Currently, the IMDs and srGAP2 are reported to induce filopodia-like protrusions in vivo. However, it is not clear whether srGAP2, which has an EFC/F-BAR domain, induces filopodia-like protrusions using the same mechanism as that used by IMD. This problem cannot be solved until the three-dimensional structure of srGAP2 is determined. Interestingly, IRSp53 is involved in both filopodium and lamellipodium formation, as suggested from its localization and also from its binding to WAVE2 and N-WASP, VASP, and Mena.^{72,98,104,105)} An analysis with N-WASP knockout cells indicated that the IRSp53-mediated formation of filopodium-like protrusions requires N-WASP, but its Arp2/3 complex-activating ability was not involved in protrusion formation.⁹⁸⁾ The small interfering RNA (siRNA)-mediated knockdown of IRSp53 has also revealed its role in lamellipodia formation.⁴⁾

The lamellipodia-like structures induced by WAVE2 and IRSp53 are involved in phagocytosis.^75,106) Interestingly, the EFC/F-BAR protein FBP17 was involved in both phagocytosis and the formation of podosomes, which are invasive structures that degrade the extracellular matrix.¹⁰⁷⁾

9. Phosphoinositides and membrane shape

Membrane remodeling and curvature formation are observed in cells during formation of the complex shapes of not only the plasma membrane, but also of intracellular organelles such as Golgi bodies, endosomes, multivesicular bodies, and the endoplasmic reticulum. The expression of EFC/F-BAR and BAR domains induced membrane tubulation toward the intracellular space, whereas myotubularin and IMD of IRSp53 induced filopodia-like membrane deformation toward outer space.¹⁰⁴⁾ Currently, it is not clear how such a difference has evolved between the formation of membrane curvature in vesicles budding toward the cytosol and the formation of structures protruding toward the exterior of cells. In any case, dimerization/oligomerization of protein domains and their lipid-binding capabilities seem to be necessary for membrane deformation. The shapes of each cell and its organelles are different and very complicated, and comprise different membrane curvatures and sizes. Production of these complicated shapes is most likely triggered by the interaction between membrane phosphoinositides and their binding domains.

Profile

Tadaomi Takenawa was born in 1944 in Yamaguchi prefecture, Japan. He graduated from Kyoto University, Faculty of Pharmaceutical Science in 1966. He began research concerned with free inositol and inositollipids under Professor Toru Tsumita at Institute of Medical Science, University of Tokyo.
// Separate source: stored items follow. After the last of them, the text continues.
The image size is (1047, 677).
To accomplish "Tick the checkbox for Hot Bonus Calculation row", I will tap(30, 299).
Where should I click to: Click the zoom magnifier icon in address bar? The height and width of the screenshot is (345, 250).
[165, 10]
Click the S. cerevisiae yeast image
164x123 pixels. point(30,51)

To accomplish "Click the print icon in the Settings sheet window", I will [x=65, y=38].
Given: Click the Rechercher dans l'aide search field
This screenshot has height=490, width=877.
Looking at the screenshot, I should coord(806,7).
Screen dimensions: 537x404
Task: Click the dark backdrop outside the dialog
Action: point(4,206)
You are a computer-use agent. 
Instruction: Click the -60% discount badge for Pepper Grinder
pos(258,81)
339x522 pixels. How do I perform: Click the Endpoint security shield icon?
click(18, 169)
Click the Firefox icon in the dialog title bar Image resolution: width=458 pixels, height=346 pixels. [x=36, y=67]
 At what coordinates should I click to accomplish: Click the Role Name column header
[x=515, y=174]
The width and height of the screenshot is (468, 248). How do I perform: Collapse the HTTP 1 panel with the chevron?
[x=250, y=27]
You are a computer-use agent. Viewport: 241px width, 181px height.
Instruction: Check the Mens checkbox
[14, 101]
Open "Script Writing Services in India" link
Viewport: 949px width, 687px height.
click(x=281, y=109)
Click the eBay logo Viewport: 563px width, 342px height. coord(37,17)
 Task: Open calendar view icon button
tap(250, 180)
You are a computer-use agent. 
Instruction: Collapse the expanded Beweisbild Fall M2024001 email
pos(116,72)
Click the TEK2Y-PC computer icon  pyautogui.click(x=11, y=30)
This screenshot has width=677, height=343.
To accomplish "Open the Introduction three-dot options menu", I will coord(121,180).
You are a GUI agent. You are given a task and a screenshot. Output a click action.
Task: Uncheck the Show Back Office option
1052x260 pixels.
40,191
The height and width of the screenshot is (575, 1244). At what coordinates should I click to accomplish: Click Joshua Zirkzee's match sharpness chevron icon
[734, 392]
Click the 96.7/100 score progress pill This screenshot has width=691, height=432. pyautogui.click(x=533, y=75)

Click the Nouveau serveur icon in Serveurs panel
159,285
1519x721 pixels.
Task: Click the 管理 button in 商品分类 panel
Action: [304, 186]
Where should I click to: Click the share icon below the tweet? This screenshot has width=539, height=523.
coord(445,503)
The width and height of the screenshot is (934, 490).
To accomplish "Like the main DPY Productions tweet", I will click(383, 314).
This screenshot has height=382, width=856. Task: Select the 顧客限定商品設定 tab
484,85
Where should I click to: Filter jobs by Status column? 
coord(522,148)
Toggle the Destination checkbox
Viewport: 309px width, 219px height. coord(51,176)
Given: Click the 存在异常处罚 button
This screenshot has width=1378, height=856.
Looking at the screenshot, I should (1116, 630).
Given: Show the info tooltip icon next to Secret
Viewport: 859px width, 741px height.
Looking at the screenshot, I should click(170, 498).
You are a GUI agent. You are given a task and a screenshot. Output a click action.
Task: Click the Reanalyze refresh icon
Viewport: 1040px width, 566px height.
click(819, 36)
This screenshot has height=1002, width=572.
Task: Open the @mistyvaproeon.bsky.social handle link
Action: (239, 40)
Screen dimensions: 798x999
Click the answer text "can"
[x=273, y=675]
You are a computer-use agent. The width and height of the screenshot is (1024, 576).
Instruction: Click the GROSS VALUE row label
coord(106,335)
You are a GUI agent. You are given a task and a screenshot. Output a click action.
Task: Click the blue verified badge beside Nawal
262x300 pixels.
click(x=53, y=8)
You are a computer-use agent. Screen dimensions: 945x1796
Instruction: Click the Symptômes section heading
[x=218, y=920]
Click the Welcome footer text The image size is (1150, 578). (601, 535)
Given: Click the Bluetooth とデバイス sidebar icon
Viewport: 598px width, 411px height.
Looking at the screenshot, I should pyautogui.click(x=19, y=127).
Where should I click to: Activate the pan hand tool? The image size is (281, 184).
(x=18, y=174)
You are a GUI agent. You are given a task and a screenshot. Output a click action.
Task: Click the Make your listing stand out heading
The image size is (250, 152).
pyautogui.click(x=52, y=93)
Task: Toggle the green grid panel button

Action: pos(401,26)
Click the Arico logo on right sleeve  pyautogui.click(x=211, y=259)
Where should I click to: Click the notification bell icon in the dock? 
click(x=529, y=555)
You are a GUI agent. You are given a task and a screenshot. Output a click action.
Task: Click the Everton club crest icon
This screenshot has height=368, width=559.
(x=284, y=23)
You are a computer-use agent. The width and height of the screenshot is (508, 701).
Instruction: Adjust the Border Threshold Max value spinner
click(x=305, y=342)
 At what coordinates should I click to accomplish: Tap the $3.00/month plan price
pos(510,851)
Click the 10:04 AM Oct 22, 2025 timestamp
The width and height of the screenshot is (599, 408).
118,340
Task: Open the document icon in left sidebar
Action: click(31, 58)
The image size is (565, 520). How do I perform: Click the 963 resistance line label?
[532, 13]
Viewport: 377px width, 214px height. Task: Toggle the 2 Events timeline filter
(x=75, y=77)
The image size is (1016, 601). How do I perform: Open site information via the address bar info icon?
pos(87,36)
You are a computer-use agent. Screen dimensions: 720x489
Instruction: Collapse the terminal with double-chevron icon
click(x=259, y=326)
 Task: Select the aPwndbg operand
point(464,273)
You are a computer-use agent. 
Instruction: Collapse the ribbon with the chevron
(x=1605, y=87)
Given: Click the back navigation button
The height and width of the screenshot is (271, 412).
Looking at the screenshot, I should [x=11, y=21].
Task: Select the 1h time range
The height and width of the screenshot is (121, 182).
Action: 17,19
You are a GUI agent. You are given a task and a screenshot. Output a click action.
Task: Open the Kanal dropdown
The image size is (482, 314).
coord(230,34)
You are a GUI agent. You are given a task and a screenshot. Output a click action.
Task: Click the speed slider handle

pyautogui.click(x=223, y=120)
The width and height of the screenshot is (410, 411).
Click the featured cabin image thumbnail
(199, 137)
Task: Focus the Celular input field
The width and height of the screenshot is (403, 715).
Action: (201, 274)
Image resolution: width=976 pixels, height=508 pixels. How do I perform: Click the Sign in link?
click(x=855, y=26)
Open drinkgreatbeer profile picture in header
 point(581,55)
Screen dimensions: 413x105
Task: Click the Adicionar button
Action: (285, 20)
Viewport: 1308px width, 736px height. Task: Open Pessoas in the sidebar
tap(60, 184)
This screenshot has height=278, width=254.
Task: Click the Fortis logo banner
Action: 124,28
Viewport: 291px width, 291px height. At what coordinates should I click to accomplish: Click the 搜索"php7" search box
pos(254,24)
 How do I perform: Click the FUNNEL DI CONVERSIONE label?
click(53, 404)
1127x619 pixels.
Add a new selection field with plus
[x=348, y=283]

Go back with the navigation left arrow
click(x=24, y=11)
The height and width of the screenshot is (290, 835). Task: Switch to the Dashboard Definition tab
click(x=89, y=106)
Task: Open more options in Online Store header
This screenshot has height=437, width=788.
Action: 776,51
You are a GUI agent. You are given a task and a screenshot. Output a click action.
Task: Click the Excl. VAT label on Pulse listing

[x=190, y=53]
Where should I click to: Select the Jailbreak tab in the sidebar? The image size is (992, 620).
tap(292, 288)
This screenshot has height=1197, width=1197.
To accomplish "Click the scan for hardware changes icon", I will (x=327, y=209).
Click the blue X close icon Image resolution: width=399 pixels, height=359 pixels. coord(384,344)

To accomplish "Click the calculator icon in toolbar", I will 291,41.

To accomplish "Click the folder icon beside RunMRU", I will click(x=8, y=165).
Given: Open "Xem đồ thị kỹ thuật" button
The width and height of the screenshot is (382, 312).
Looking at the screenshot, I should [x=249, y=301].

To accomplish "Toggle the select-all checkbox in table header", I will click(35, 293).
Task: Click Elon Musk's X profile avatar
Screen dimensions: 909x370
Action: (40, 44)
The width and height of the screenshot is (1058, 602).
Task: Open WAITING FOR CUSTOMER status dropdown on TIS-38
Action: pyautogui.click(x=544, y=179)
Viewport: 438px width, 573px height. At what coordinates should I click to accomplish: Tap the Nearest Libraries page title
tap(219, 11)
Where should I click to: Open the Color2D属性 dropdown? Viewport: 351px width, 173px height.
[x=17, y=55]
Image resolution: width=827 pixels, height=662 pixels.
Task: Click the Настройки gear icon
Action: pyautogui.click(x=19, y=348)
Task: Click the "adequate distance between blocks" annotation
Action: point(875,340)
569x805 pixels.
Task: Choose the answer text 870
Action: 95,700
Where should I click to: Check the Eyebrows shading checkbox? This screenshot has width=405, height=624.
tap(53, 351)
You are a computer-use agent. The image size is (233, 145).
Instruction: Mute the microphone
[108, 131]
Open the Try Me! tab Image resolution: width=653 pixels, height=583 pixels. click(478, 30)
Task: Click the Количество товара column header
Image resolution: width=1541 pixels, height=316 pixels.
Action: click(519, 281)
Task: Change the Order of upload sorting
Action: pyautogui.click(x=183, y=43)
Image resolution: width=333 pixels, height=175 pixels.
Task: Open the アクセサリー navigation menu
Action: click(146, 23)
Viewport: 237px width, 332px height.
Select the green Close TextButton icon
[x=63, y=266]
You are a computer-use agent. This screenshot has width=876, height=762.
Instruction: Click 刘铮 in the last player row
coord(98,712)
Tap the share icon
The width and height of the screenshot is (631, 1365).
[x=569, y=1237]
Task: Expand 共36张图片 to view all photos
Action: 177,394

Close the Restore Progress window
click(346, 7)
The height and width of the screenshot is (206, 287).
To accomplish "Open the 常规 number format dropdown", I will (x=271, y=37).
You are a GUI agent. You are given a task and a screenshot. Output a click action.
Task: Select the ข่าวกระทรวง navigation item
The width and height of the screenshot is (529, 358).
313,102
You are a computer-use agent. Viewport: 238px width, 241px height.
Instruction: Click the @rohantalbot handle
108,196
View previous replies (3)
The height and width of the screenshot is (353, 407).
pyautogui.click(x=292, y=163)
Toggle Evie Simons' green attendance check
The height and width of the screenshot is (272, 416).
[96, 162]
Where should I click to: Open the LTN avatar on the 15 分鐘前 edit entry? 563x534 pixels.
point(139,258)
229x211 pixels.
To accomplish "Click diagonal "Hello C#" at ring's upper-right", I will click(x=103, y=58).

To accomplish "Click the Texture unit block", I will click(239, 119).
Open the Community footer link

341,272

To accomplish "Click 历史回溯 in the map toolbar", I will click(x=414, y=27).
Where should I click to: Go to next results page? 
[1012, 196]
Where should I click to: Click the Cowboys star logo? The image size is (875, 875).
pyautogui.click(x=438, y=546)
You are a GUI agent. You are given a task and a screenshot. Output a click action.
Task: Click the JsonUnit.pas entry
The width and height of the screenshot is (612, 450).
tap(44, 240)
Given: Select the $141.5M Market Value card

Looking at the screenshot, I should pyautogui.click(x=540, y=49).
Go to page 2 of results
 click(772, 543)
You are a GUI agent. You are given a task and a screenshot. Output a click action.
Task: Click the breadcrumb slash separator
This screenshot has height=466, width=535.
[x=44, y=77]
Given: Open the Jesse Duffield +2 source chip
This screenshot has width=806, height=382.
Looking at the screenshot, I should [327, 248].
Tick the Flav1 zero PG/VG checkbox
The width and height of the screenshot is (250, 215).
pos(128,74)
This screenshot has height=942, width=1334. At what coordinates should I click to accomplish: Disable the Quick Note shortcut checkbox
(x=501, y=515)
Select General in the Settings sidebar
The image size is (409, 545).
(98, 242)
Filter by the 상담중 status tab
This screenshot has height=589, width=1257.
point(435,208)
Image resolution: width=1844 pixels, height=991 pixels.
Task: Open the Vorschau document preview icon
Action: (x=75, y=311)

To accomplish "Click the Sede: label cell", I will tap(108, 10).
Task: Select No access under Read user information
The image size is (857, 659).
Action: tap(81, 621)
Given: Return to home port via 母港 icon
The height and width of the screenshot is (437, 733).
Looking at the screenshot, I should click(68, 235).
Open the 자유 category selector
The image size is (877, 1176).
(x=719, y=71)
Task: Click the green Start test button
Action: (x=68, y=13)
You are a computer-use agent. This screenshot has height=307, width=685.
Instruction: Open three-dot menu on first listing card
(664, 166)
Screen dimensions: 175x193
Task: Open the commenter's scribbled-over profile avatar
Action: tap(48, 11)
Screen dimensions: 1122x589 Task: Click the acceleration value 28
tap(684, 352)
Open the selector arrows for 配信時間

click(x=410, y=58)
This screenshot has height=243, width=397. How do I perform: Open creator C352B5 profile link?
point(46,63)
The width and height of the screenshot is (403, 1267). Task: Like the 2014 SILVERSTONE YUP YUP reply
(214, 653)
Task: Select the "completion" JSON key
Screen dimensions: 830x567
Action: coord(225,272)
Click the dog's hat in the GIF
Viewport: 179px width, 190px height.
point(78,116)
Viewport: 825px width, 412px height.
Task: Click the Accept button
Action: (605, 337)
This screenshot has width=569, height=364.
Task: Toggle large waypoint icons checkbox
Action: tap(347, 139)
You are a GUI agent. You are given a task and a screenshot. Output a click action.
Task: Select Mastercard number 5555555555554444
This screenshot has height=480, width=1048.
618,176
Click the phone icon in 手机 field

In 1974, he was appointed to Lecturer, Institute of Basic Science, School of Medicine, Tsukuba University, and then promoted to associate professor of Department of Biochemistry (Professor, Yositaka Nagai) School of Medicine, University of Tokyo in 1980. In 1983, he was invited as a chief of Department of Biosignals, Tokyo Metropolitan Institute of Gerontology. He worked as Professor of Department of Biochemistry, Institute of Medical Science, University of Tokyo from 1992 to the retirement as a Professor Emeritus in 2007. He is currently working as a Professor of Laboratory of Lipid Biochemistry, School of Medicine, Kobe University. He has been working on inositollipid signalings from starting of research. He found new inositollipid binding proteins that can change the shape of cell membrane. These proteins, which contain membrane-deforming domains such as the BAR, EFC/F-BAR, and the IMD/I-BAR domains, led to inward-invaginated tubes or outward protrusions of the membrane, resulting in a variety of membrane shapes. Furthermore, these proteins not only bind to phosphoinositide, but also to the N-WASP/WAVE complex and the actin polymerization machinery, which generates a driving force to shape the membranes.